SmartSOD2D is a communications framework for SOD2D – a spectral-element method (SEM) computational fluid dynamics (CFD) solver – based on SmartSim. It allows online training of machine-learning (ML) models among other co-processing possibilities. SmartSOD2D originated as a fork of Relexi, a reinforcement learning framework for high-order HPC applications, and the fork was discontinued due to the CFD-solver dependency. Future joint efforts will focus on developing a general and modular CFD-solver-agnostic framework.
SmartSOD2D has been employed in the following publications. Please cite us if you find this framework useful!
Most of the high-performance computing CFD solvers are written in low-level languages such as C/C /Fortran.
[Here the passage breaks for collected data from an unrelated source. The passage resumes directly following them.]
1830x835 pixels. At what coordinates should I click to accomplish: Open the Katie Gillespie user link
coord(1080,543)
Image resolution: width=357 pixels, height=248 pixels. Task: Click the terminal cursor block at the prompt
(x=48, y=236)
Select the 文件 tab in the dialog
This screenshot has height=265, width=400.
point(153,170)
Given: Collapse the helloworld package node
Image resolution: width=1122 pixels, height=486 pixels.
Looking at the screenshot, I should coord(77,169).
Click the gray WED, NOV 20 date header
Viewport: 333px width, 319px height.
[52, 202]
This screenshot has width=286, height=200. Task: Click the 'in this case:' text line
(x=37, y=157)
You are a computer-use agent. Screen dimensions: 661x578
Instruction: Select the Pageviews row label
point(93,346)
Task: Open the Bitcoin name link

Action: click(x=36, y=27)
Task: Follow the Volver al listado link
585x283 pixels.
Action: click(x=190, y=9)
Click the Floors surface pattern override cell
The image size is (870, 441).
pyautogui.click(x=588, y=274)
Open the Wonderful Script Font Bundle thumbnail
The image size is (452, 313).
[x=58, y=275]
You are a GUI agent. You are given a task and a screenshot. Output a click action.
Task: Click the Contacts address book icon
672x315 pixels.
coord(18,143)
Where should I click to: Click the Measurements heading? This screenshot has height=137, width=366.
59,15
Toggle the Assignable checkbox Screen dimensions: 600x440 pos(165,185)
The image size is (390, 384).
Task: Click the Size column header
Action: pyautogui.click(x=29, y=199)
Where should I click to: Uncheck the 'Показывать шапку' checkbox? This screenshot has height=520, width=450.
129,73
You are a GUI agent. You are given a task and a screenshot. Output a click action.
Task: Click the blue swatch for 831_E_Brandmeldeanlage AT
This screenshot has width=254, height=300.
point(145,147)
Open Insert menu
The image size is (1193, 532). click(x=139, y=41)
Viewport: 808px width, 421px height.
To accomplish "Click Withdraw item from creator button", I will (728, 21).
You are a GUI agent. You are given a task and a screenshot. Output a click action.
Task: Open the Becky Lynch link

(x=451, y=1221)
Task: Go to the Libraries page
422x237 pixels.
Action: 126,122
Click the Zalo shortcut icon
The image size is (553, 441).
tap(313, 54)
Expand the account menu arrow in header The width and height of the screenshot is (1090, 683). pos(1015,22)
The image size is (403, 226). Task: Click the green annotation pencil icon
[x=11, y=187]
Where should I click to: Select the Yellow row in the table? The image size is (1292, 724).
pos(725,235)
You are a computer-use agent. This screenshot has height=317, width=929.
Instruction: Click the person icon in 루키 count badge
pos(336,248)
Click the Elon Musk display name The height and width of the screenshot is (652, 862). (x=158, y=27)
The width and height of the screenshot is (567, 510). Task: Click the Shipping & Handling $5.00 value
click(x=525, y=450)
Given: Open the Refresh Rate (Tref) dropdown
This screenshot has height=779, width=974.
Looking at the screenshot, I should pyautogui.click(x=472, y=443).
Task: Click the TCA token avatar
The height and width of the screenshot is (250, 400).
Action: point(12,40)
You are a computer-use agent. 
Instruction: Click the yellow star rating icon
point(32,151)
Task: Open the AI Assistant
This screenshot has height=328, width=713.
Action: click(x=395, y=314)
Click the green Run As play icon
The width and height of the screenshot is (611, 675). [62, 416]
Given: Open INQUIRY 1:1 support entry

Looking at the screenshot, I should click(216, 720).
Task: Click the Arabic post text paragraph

On the other hand, ML libraries are typically available in Python, or other high-level languages.
This creates the so-called two-language problem when data needs to be shared across the different processes.
This situation typically arises during online training of ML models, since data needs to be exchanged between the model and the CFD solver.
While the two-language problem can be overcome using Unix sockets or message-passing interface (MPI), SmartSim offers a workflow library providing communication between different instances through an in-memory Redis database.
SmartRedis, the library providing the clients that can connect with the database, is available for C/C /Fortran/Python languages, hence enabling the communication with any application written in such languages.
The clients offer high-level API calls such as put_tensor
and get_tensor
which can be used to send and receive data arrays in a simple manner, thus lowering the overall software complexity of the framework.
Moreover, SmartSim can also be used to manage processes, e.g. to start/stop multiple CFD simulations.
In this framework, SOD2D is used as the CFD solver and TF-Agents as the deep reinforcement learning (DRL) library. SOD2D is a parallel solver that can run both in CPUs and GPUs. Typically, we launch multiple parallel CFD simulations that feed a DRL agent which can control e.g. the mass flow rate of surface actuators the CFD simulation, hence performing active flow control. The figure below exemplifies a training scenario and the communication pattern that we follow. Since the multi-environment DRL technique is naturally parallel and the GPU-enabled CFD solver is parallel too, the current framework has great scalability and can potentially be deployed in exascale machines.
The basic ingredients necessary to run the current framework are: SOD2D, SmartRedis, SmartSim, and TF-Agents.
Both SOD2D and SmartRedis need to be compiled.
First, we start with SmartRedis, which is then dynamically linked during the compilation of SOD2D.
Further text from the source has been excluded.